At this point, my bladder was about to burst from all the tea, so it was time for a quick bathroom break. It was in the bathroom (where many good ideas are born) that I realized my formula was still missing one thing. While it captured the final rally results and the performance of individual rallies, it didn’t account for the concept of “form”. What I mean by this is that it didn’t show the ability of a driver to string together a run of good results or snap out of a streak of poor finishes. To achieve this, I decided to figure out the longest consecutive streaks of wins, podiums, top 10’s, and non-points finishes for each driver. This statistic rewarded guys like Thierry Neuville who strung together an impressive run of 5 podium finishes to close out the end of the season. It also penalized drivers such as Latvala and Tanak, who had some amazing results that were followed immediately by a retirement or non-points scoring finish. It also captured the difference in form between Andreas Mikkelsen and Thierry Neuville. While they finished quite close together in the final championship standings, Thierry’s ability to get onto a hot streak at the end of the season was what gave him 2nd place in the championship despite Andreas winning the final rally of the season in Australia.

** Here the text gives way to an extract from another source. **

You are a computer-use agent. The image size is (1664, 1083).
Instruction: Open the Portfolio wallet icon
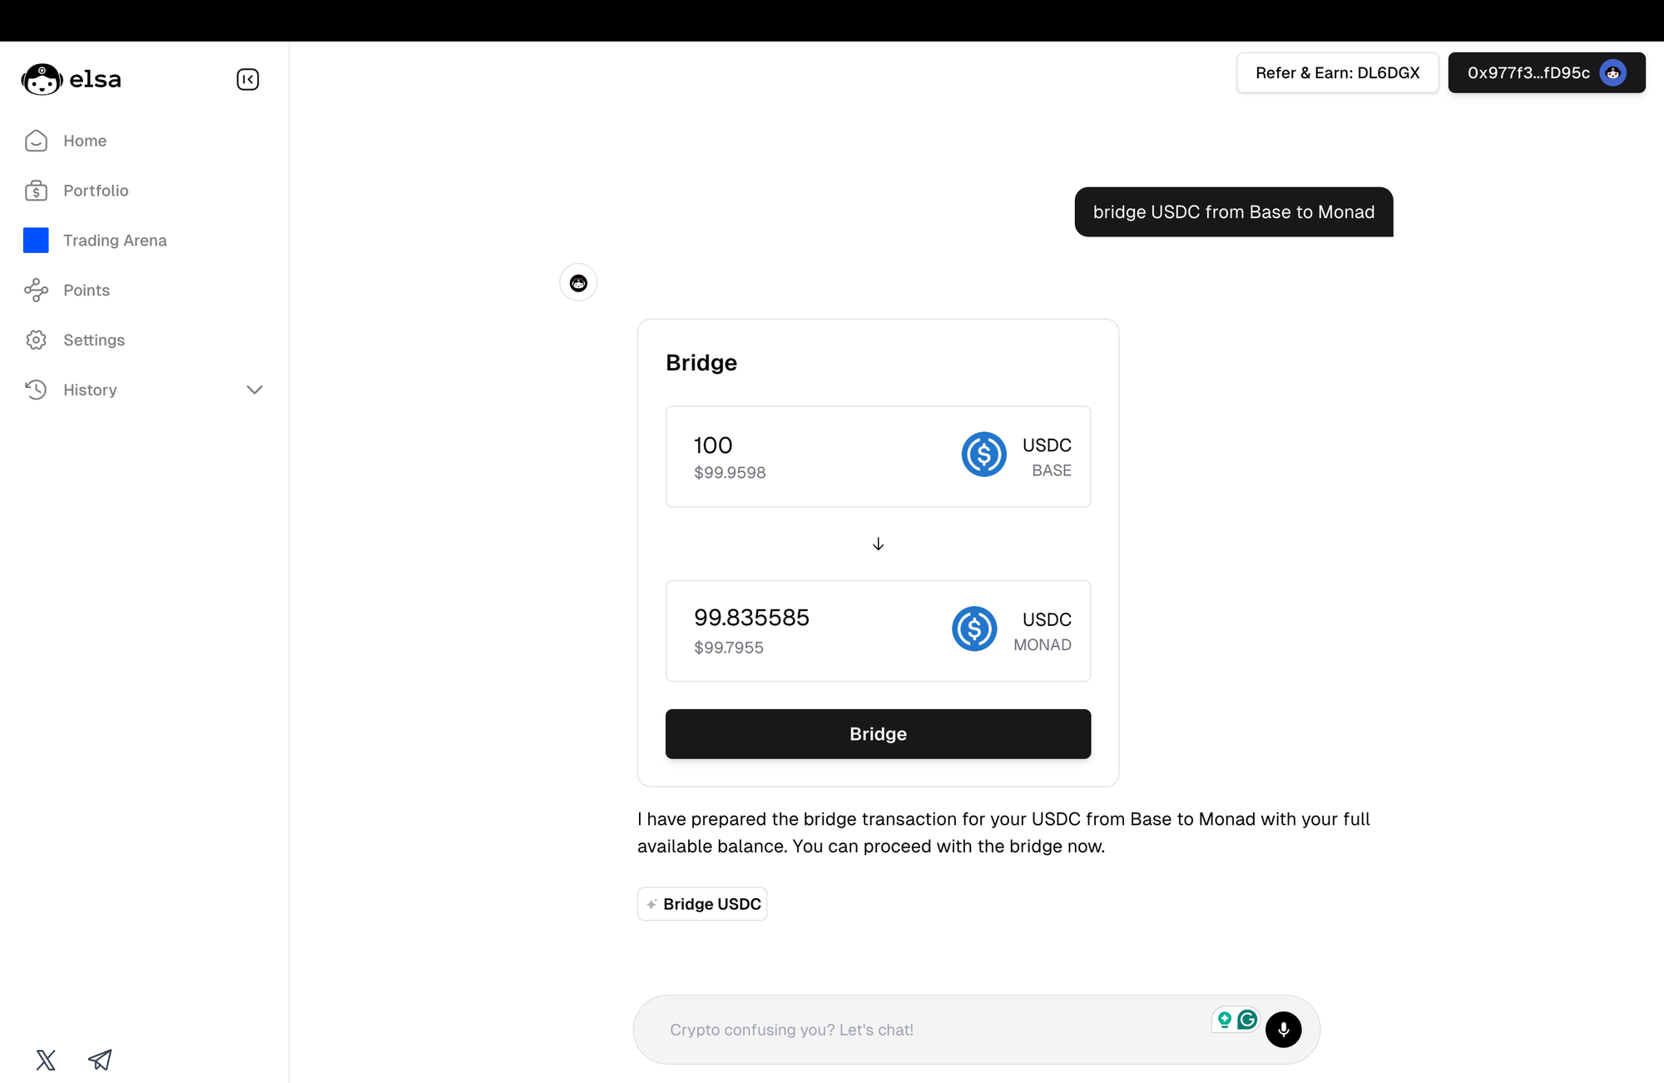click(x=37, y=191)
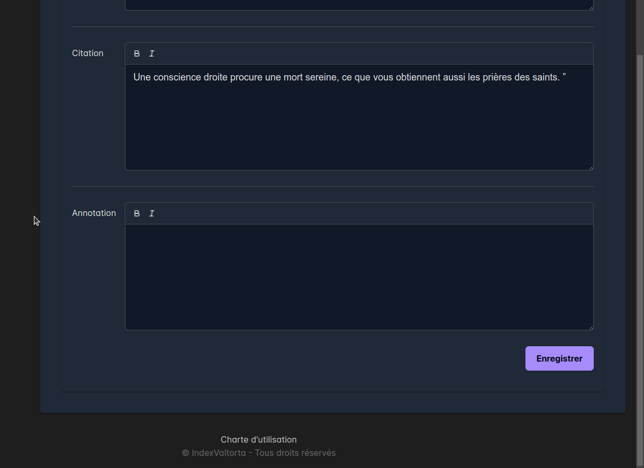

So, after several hours, countless mugs of tea, and a few enlightening trips to the bathroom, here’s what I came up with:

What do you think? How does this compare to your personal ranking of the WRC’s drivers this season? Yes, at the end of the day, statistics can be quite arbitrary, but overall, I’m pretty pleased with these results. First of all, it shows exactly how incredibly dominant Sebastien Ogier was this season despite having to deal with road sweeping on the gravel rallies. He managed to still finish on the podium 92% of the time! Secondly, it helps differentiate some of the “mid-pack” drivers. Despite winning a rally, by his own admission, Jari-Matti Latvala had a pretty lousy season. This is reflected in this table where his percentage of finishes outside of the top 10 really brought him down in the rankings. This data also rewards consistency which means that both Dani Sordo and Mads Ostberg were ranked above drivers who won rallies this season. I’m OK with this because I do believe that as a whole, they both had better seasons than Hayden Paddon and Jari-Matti Latvala. However, the fact that Craig Breen finished above Hayden Paddon based on his run of 5 points finishes in a row seems a bit fishy. Don’t get me wrong, I’m a huge Craig Breen fan, but I’m not sure that his consistency over 5 rallies is enough to eclipse Paddon’s amazing victory in Argentina. Lastly, I like that this system recognizes how well some of the privateers did this season. It’s easy to forget because we don’t see him in the WRC very often, but Martin Prokop has really become a very good rally driver. He is by far the best privateer, and he definitely showed better performance this season than guys like Camilli, Abberring, and Lefevbre who were running with factory teams. With all the talk about the factory teams and their new cars in 2017, it’s data like this that helps us remember how important the privateers are to the championship. Let’s hope the WRC realizes this as well.

So, what did we learn with this exercise? Probably nothing, but if you’re a statistics nerd like me, I hope you enjoyed reading these ramblings. At the very least, it was an enjoyable way to spend a rainy afternoon. Shoot me a comment to let me know how you would tweak this algorithm to improve the results. I’m really curious!